I skipped several blog posts that were originally posted on Some Things I Learned About Dementia. I’m finding this hard to do so I’m choosing the ones I believe are most important to share. Feel free to go to our Dementia blog to read more at: https://rosalynsalzheimersblog.wordpress.com/
Our interim pastor’s wife, Janice Adams, shared this on her facebook page back in 2015. I knew it was something I wanted to share with those who follow this blog. I hope, as always, that it is helpful to someone living with someone who has dementia. Here it is!
Whether you are the one diagnosed, the family of the diagnosed, or the caretaker of the diagnosed – this post is for those of us who have suffered or do suffer from Alzheimer’s or Dementia. My intent from this is to bring comfort and a fresh perspective to anyone in those three painful categories.
For those of you who don’t know, I spent the past two years working in the Special Care Unit of an assisted living facility.

[Records from a data source]
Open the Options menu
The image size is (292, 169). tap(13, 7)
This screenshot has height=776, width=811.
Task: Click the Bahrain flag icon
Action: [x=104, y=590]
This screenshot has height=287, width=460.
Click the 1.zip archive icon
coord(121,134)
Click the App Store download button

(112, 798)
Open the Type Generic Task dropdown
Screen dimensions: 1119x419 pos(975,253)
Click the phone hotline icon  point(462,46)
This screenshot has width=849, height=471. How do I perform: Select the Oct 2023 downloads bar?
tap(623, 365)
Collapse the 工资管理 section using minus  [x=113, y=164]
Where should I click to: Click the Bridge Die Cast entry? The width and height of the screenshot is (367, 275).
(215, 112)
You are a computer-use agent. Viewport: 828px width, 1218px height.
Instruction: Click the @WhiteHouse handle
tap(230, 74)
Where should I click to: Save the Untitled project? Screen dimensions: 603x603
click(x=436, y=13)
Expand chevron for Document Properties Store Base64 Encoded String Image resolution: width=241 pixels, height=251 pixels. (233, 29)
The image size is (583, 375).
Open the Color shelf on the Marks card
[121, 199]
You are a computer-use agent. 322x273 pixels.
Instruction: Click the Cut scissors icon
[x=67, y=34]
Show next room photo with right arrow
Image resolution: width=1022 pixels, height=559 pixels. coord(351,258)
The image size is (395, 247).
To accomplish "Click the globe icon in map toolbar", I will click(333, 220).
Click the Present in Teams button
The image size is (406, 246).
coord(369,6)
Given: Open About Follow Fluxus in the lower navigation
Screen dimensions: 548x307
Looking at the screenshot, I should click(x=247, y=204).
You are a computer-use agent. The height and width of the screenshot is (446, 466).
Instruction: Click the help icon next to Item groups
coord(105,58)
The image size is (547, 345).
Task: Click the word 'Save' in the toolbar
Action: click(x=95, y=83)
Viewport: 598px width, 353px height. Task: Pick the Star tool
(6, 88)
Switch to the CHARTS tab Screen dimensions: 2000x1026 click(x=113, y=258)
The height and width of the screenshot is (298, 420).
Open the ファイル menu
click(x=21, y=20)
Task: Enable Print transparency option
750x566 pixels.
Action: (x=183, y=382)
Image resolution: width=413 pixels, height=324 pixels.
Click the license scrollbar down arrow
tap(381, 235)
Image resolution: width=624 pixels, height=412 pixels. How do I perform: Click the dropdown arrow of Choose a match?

→ TASK GOAL
From the post about dementia, return the passage starting with "I skipped several" and going on through "three painful categories.", copied word for word.

→ EXERCISE ANSWER
I skipped several blog posts that were originally posted on Some Things I Learned About Dementia. I’m finding this hard to do so I’m choosing the ones I believe are most important to share. Feel free to go to our Dementia blog to read more at: https://rosalynsalzheimersblog.wordpress.com/
Our interim pastor’s wife, Janice Adams, shared this on her facebook page back in 2015. I knew it was something I wanted to share with those who follow this blog. I hope, as always, that it is helpful to someone living with someone who has dementia. Here it is!
Whether you are the one diagnosed, the family of the diagnosed, or the caretaker of the diagnosed – this post is for those of us who have suffered or do suffer from Alzheimer’s or Dementia. My intent from this is to bring comfort and a fresh perspective to anyone in those three painful categories.